Solution: Insulin, so the body can use the sugar in the blood and stop making ketones, which are an acidic by-product of protein metabolism. In the mean time, pH should be maintained near normal so that oxygenation is not compromised
Case4: A 21 year old man is brought in by his father with a one week history of vomiting. He has not been able to keep any food down. He has been diagnosed with Hashimoto’s thyroiditis by his local doctor 4 months previously. Today his blood pressure is 90/48 and pulse rate 104. These are his venous blood gas results: pH 7.31 pCO2 39 pO2 25 HCO3- 19 BE -7 Na 108 K 6.2 Cl 72 Glc 3.3
SOLUTION Is it acidosis or alkalosis? ACIDOSIS What is the primary cause? Given the low HCO3 and the not so high pCO2 it is METABOLIC ACIDOSIS. Is there adequate compensation? Expected pCO2 is [(1.5xHCO3) +8]+2 i.e.., [(~30) + 8]+2 = 38-39 so there is adequate compensation What is the Anion Gap? Na -(Cl + HCO3) = 108-(72 + 19) = 17 so raised anion gap metabolic acidosis. (reference is 8-16) Is there any other process going on? Look at the delta gap. change in AG/change in HCO3 = 17-12(use 12 as the expected AG)/24-19(24 is the expected HCO3) = 5/5 = 1 so this is a pure anion gap metabolic acidosis. ( Given what I say below, I might have also expected a normal anion gap metabolic acidosis) If we comment on the Na and K:
The Na is very low and the corrected K is (6. 2 + 0. 5) 6. 7 The Na is very low and the corrected K is (6.2 + 0.5) 6.7. This is indicative of Addison’s disease. The patient was initially treated with 1L of normal saline stat. There was also a concern that there may have been an adrenal crisis occurring and he was given hydrocortisone IV, after which the blood pressure increase. He was admitted for slow correction of his hyponatremia and further investigation of his underlying condition.

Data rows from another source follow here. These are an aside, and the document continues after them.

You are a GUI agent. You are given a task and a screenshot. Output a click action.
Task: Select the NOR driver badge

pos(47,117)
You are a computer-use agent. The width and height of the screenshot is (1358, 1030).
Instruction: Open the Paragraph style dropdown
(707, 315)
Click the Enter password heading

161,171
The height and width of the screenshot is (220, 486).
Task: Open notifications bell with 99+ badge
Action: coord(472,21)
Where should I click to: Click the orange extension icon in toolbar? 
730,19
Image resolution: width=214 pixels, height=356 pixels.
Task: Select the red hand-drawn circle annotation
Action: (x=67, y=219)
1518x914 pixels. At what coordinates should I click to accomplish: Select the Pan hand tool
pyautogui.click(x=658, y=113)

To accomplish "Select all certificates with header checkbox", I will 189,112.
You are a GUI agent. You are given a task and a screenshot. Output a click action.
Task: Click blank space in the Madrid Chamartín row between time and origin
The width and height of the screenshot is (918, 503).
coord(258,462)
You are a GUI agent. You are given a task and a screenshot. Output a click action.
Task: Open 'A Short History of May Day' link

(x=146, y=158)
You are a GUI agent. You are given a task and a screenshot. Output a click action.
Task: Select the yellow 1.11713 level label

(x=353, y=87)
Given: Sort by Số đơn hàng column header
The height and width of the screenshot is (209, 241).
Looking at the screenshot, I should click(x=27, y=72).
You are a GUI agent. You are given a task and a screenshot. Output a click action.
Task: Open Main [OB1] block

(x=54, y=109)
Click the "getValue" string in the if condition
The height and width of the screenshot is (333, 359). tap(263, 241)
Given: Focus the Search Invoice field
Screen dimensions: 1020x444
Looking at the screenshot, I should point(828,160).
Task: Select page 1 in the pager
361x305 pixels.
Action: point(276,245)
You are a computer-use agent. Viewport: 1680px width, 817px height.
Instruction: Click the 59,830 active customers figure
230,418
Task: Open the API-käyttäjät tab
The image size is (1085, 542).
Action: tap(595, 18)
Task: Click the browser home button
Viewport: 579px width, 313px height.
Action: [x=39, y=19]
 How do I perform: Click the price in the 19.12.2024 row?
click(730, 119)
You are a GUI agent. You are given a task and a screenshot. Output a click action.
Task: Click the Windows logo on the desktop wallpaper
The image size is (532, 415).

Case 5 : A 68 yo woman with known COPD, on home oxygen, presents a little drowsy. Her initial Co2 on venous gases was 84mmHg. She is placed on a short course of CPAP and is soon sitting out of bed eating sandwiches. The medical registrar looks at the venous gases and doesn’t want to take the patient to the ward because of the CO2. What do you think? pH 7.25 pCO2 74 mmHg pO2 17 mmHg HCO3 33 mmol/L
SOLUTION Solving gases like this is relatively simple. FIRST THING TO SAY IS: This patient should not be going to ICU anyway, as she is on home oxygen. The only question to ask is; is she OKAY to leave the ED and go to the ward? I say yes! My suspicion in this patient, is that she normally is compensated for a high CO2. Lets see if that is correct. Using the 7 Step System for gas interpretation( we only need the first 2 steps here): Step 1: Acidosis or Alkalosis?This is an ACIDOSIS What is it due to primarily? Given that the CO2 is very raised in comparison to the HCO3, this is a RESPIRATORY ACIDOSIS
Step 2: Is there adequate compensation Step 2: Is there adequate compensation?I use the 1234 rule for calculating compensation in respiratory primary causes. In the acute phase we would expect the HCO3 to increase by 1 mmol/L for every 10mmHg rise in CO2(above 45) Let’s take the baseline of the HCO3 as 24 we know that CO2 has risen by 29- lets say 30mmHg. In acute compensation the HCO3 would be expected to be 24(baseline to use) + (3 x 1) = 27 In chronic compensation we would expect the HCO3 to increase by 3mmol/L for every 10mmHg increase in CO2 Therefore the HCO3 would increase by 24 + (3 x 3) =33 The bicarb is in fact 33mmol/L. This indicates that this patient may normally be sitting at around this CO2 level. That’s why she is sitting out of bed, looking better and eating sandwiches. She can go to the ward.